Android users will have to upgrade their phones before long if they still want to be visiting a lot of the secure web. According to Android Police, Certificate Authority Let’s Encrypt is warning that phones running Android versions before 7.1.1 Nougat won’t trust its root certificate starting in 2021. It will be locking them out of many secure websites.
The company said it will stop default cross-signing for the certificate that enables this functionality on January 11th, 2021, and will drop the cross-signing partnership entirely on September 1st of that year.
A partial workaround is available by installing Firefox (Mozilla is a partner in Let’s Encrypt) and using its own certificate store, but that won’t help with rival clients or functionality beyond browsers.

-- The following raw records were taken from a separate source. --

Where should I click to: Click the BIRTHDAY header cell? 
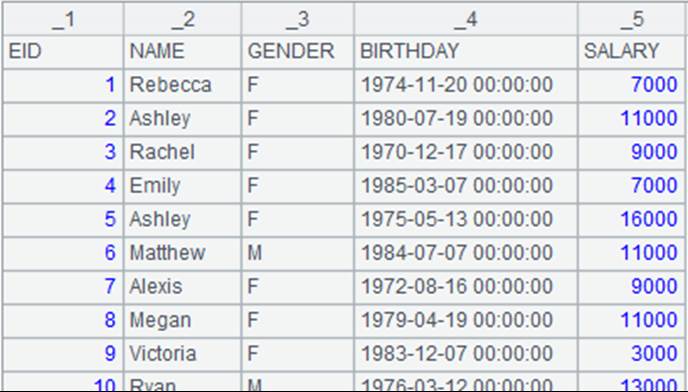[466, 52]
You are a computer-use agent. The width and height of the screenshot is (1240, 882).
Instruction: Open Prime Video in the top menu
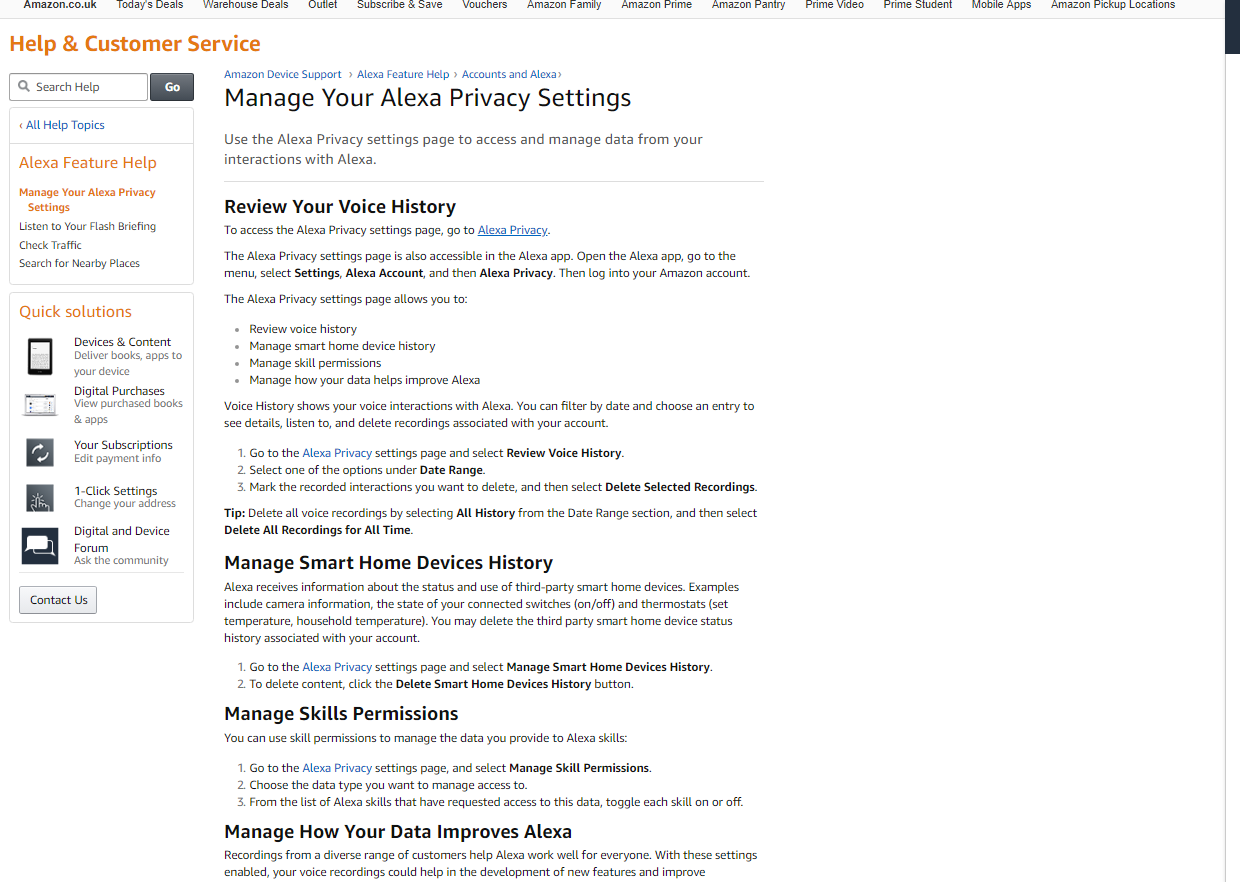(x=834, y=5)
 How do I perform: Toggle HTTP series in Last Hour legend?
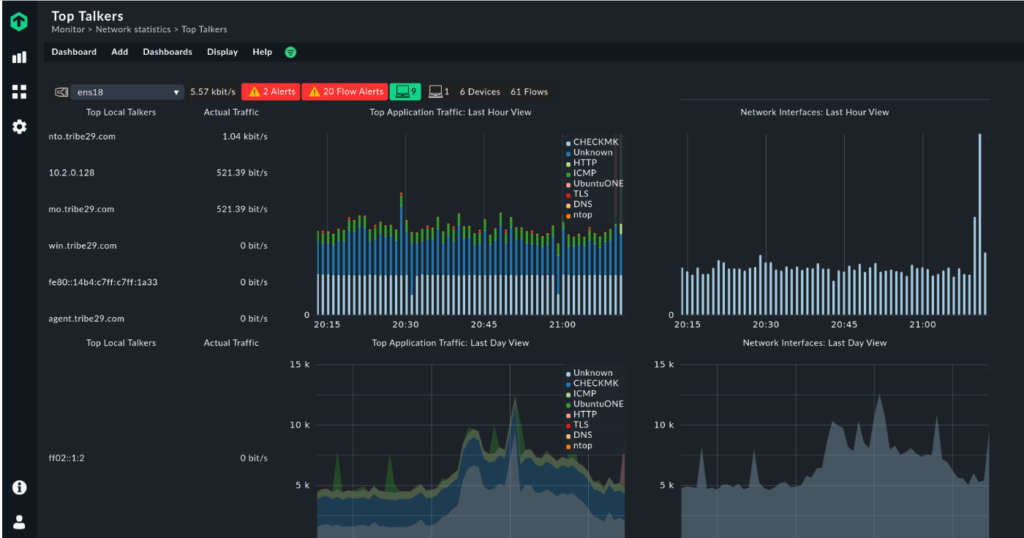coord(584,163)
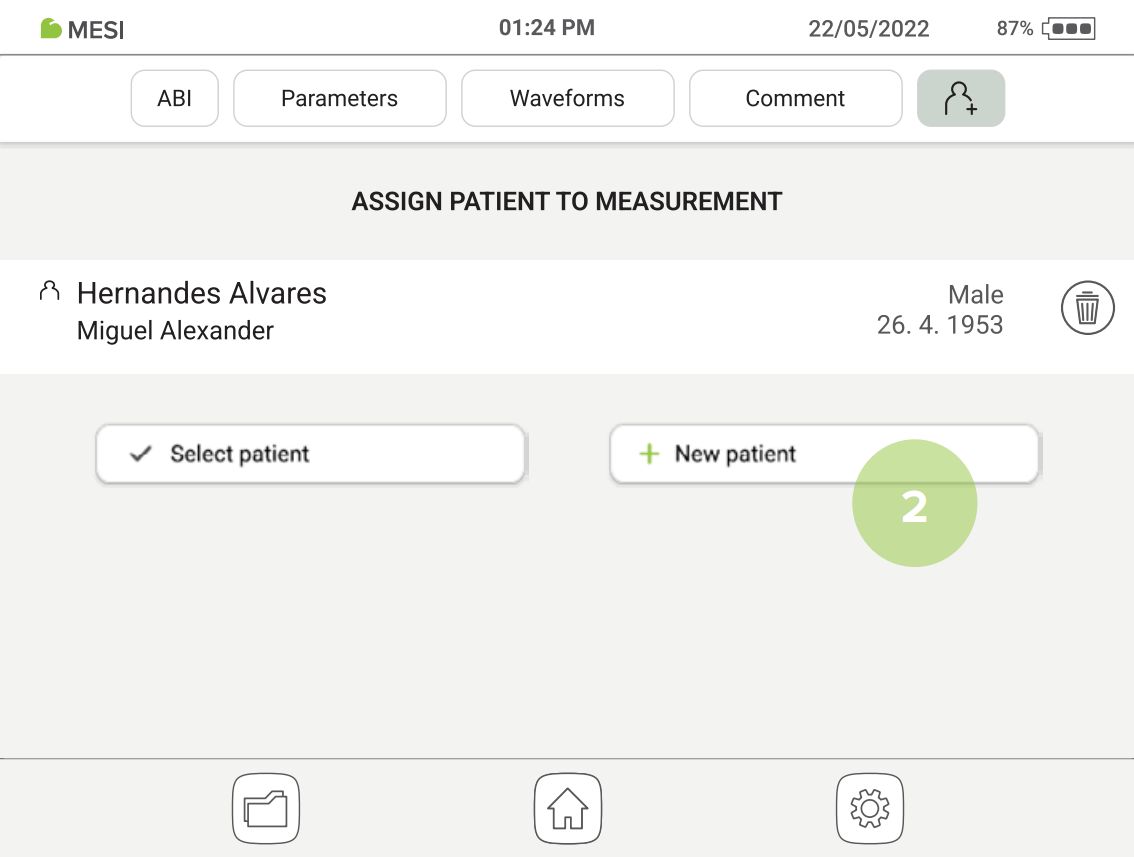Click the MESI logo
Image resolution: width=1134 pixels, height=857 pixels.
tap(80, 29)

It’s entirely common for developers to drop support for older operating systems. However, this could be a sore point given Android update policies. Let’s Encrypt noted that about 33.8 percent of Android users on Google Play run a version older than 7.1, and some hardware vendors cut off support early.
It wasn’t uncommon for Android vendors to offer relatively few updates in previous years, and some devices (typically budget phones) would even be stuck with their shipping OS. You may have bought a phone in 2016 or even 2017 that could abruptly lose access to some websites, at least without workarounds.
The situation is improving. Samsung and other Android makers are committing to three years of OS updates. That won’t change the reality for many people with older hardware, though, and there may be few recourses if you can’t or won’t use Firefox.
Even though many other sites will keep working, the inconsistent support could be a hassle at the least and a major obstacle at worst.